* Assigned task *
Find each line of the material below in which the word "your" occurs, and return it.

* Records *
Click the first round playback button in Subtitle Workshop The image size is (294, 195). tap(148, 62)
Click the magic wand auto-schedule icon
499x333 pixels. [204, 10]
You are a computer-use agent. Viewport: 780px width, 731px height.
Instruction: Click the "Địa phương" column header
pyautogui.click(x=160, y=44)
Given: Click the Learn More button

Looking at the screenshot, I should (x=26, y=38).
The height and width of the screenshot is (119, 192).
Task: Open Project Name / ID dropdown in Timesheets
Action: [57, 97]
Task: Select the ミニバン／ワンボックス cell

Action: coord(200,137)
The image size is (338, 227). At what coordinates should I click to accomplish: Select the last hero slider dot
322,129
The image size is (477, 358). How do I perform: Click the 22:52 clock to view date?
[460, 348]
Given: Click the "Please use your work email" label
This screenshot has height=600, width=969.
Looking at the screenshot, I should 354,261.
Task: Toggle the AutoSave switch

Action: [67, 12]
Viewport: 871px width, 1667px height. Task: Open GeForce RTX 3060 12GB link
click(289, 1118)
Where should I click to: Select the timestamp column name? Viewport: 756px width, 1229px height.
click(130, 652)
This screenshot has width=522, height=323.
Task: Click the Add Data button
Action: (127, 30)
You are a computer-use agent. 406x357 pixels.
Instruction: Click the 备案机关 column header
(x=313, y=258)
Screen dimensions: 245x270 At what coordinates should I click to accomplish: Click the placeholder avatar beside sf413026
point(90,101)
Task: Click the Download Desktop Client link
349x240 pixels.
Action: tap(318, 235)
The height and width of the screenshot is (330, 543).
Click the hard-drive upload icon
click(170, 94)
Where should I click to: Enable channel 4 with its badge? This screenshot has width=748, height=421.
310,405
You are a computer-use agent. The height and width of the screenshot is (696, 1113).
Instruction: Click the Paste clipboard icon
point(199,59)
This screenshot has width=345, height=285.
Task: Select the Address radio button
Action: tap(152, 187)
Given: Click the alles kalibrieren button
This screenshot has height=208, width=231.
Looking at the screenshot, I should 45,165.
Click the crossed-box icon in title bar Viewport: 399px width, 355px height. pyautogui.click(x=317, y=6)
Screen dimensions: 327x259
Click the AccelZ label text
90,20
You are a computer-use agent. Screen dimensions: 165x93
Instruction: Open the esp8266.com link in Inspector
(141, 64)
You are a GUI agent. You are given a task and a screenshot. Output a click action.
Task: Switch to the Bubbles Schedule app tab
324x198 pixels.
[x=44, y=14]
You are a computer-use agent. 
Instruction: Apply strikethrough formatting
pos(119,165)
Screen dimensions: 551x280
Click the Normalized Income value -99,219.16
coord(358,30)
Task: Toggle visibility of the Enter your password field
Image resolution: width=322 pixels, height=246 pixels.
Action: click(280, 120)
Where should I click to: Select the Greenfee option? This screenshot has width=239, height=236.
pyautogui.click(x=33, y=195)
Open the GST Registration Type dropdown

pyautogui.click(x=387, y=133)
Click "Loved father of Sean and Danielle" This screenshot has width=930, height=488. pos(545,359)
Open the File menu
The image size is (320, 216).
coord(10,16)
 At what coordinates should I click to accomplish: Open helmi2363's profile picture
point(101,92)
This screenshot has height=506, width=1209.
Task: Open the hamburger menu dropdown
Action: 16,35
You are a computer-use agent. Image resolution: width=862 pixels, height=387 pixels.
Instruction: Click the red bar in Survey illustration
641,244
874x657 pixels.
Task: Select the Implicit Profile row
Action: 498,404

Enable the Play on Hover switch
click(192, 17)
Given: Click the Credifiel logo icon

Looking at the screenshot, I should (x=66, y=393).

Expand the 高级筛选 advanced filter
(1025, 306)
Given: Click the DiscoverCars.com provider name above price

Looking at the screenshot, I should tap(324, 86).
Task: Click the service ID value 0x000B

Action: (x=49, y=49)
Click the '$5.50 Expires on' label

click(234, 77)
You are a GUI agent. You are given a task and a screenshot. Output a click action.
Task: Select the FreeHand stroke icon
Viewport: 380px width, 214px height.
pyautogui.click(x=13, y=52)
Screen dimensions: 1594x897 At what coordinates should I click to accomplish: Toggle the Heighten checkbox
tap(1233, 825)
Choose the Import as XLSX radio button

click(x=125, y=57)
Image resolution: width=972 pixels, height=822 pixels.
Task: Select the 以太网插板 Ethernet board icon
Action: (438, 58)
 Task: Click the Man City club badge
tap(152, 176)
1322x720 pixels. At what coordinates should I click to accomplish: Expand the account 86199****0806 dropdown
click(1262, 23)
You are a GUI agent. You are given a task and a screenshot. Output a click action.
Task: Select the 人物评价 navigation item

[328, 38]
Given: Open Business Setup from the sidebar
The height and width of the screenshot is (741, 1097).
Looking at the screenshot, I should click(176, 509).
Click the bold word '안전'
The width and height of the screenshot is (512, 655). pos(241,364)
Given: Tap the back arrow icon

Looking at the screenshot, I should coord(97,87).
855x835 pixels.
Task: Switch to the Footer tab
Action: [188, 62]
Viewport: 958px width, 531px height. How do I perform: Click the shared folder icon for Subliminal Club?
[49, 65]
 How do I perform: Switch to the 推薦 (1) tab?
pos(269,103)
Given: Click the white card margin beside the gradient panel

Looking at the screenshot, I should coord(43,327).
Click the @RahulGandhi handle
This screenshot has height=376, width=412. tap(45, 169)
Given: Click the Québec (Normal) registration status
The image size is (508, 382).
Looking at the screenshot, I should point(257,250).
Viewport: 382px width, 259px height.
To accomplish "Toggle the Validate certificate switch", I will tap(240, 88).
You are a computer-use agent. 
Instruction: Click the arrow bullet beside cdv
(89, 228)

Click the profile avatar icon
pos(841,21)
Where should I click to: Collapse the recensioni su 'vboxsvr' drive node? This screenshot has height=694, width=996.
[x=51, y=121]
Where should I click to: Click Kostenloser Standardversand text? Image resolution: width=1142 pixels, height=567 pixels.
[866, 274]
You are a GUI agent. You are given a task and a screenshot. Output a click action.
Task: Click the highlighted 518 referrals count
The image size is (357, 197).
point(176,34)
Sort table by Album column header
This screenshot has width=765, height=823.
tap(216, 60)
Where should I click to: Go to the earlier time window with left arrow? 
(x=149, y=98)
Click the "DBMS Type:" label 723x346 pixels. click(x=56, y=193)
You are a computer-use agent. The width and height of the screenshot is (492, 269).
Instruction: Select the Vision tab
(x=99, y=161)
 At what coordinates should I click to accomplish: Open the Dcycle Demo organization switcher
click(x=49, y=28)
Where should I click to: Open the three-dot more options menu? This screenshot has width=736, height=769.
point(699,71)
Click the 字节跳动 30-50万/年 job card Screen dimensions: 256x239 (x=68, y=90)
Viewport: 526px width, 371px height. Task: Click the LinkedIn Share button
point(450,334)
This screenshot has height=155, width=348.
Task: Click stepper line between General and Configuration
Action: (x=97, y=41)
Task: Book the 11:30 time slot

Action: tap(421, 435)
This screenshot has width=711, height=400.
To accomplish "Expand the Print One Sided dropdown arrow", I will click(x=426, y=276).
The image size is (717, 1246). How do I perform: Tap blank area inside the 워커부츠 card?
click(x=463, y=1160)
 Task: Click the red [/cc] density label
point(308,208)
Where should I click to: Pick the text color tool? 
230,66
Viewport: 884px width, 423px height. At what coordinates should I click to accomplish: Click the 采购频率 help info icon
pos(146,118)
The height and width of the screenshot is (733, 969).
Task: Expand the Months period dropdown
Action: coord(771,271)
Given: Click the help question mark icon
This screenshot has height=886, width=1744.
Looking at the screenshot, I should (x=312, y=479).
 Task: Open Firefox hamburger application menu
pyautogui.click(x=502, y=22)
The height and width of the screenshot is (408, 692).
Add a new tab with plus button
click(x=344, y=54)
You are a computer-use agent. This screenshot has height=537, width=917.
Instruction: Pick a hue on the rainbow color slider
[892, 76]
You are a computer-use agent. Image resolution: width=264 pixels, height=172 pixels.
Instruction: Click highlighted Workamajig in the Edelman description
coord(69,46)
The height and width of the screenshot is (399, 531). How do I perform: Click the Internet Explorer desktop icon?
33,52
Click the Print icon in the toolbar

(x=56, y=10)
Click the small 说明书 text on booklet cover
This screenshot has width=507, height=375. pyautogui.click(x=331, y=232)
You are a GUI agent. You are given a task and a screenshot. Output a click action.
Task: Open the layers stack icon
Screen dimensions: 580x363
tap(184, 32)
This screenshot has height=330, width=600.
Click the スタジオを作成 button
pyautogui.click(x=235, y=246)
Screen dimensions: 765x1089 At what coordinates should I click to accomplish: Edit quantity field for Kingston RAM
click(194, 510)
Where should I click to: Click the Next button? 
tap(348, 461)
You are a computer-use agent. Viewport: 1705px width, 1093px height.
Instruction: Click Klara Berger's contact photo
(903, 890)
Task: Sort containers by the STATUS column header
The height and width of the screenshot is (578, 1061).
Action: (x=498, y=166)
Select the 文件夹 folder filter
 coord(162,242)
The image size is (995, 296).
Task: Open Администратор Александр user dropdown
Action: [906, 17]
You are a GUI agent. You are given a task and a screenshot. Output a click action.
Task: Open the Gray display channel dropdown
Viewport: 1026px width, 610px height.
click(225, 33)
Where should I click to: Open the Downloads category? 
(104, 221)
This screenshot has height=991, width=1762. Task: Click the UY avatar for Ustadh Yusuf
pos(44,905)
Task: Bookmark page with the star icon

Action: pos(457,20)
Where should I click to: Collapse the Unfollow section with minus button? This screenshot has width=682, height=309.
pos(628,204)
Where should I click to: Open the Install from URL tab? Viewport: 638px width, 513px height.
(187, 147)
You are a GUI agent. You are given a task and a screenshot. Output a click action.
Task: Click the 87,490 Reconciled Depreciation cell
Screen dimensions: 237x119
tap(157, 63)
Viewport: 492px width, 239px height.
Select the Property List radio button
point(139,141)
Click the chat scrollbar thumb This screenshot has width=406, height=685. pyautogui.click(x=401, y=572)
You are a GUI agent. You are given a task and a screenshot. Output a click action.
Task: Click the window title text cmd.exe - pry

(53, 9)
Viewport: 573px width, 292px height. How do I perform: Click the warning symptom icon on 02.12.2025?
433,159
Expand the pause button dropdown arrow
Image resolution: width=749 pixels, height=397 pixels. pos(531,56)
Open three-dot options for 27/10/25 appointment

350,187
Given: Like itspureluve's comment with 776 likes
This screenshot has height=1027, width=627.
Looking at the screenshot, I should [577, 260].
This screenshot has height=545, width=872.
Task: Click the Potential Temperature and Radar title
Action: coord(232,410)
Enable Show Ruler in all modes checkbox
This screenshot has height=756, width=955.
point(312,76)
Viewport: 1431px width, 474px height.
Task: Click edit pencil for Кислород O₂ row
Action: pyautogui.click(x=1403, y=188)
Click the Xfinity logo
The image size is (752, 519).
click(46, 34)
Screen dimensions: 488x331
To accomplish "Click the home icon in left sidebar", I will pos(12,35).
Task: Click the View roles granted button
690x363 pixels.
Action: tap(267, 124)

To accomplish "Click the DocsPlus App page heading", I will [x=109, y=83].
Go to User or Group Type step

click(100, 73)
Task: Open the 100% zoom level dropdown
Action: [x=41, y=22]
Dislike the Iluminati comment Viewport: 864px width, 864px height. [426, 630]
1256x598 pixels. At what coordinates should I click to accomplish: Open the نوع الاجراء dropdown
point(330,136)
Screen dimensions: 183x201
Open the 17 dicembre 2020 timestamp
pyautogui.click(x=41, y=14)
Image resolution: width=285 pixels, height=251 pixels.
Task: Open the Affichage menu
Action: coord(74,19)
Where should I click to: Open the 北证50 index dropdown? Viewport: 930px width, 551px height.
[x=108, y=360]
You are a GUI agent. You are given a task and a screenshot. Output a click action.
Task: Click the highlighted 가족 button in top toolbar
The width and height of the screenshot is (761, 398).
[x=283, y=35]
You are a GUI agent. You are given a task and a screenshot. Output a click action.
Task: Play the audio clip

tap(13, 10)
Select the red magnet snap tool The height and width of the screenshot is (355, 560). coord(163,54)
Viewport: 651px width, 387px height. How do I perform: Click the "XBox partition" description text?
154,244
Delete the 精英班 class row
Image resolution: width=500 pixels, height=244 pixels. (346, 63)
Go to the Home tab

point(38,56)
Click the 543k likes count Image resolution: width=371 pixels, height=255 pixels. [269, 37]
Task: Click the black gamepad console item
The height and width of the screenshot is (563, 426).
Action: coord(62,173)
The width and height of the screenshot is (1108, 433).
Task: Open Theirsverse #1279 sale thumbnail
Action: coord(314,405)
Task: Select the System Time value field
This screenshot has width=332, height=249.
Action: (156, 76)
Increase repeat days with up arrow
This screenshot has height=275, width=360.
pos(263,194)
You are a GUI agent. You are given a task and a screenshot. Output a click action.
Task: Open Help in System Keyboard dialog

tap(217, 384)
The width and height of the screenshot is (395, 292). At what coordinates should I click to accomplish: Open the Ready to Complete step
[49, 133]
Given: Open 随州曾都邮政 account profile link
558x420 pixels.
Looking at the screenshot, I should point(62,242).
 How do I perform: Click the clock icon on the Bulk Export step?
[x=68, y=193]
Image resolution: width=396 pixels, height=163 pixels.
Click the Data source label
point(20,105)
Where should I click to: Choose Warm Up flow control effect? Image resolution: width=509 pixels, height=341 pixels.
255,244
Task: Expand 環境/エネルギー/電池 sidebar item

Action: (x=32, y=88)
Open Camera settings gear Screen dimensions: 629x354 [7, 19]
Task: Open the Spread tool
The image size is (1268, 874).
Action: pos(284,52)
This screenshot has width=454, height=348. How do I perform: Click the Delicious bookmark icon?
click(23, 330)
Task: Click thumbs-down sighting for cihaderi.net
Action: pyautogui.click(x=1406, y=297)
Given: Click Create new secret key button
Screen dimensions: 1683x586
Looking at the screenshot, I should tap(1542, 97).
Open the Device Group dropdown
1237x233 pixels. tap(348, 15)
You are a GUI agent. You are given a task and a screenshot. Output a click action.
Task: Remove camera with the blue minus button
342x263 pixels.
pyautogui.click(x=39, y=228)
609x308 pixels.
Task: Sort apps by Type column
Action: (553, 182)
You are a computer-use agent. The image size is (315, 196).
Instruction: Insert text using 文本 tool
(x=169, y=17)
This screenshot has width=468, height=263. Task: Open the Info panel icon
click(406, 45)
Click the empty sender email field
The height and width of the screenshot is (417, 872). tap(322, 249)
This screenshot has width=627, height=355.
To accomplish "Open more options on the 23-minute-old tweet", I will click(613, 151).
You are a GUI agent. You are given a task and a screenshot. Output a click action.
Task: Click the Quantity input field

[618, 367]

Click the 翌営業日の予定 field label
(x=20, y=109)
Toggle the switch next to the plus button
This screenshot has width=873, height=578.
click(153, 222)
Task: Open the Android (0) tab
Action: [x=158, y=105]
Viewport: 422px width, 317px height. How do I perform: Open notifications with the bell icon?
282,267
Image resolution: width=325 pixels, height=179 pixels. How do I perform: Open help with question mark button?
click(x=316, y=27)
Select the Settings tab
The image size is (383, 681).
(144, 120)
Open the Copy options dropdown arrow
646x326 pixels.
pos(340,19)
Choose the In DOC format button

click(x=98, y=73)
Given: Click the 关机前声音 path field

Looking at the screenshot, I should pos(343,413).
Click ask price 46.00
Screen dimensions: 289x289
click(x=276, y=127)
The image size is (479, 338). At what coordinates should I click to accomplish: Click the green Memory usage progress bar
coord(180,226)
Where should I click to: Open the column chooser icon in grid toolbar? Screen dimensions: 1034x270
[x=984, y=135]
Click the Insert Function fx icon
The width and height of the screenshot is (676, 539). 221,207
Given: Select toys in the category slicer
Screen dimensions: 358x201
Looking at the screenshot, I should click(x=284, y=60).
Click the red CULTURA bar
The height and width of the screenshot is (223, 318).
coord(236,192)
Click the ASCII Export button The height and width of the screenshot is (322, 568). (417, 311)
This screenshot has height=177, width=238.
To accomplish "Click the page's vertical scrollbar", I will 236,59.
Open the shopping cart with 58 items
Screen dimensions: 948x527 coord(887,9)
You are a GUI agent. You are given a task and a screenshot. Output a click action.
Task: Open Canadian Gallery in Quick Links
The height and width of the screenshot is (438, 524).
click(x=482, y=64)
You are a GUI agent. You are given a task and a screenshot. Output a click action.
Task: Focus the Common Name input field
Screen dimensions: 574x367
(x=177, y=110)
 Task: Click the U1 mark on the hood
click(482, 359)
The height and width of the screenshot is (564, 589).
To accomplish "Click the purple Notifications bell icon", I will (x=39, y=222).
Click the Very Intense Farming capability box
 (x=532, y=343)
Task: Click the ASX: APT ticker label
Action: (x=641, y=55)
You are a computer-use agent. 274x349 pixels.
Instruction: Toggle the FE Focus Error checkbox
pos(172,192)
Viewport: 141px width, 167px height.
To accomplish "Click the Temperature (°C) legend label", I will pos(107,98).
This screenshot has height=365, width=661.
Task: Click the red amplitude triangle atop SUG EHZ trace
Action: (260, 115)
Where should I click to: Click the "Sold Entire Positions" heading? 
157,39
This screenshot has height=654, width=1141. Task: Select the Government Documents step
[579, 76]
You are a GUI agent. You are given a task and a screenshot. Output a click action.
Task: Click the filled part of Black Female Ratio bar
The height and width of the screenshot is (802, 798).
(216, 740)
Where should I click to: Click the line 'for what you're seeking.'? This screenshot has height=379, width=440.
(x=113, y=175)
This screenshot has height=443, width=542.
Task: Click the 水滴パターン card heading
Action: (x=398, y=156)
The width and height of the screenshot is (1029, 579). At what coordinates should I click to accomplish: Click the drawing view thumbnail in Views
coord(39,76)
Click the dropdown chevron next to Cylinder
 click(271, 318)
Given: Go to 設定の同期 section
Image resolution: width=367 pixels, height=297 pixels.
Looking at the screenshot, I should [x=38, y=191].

* Answer to this task *
Given: Click the "Please use your work email" label
Task: Toggle visibility of the Enter your password field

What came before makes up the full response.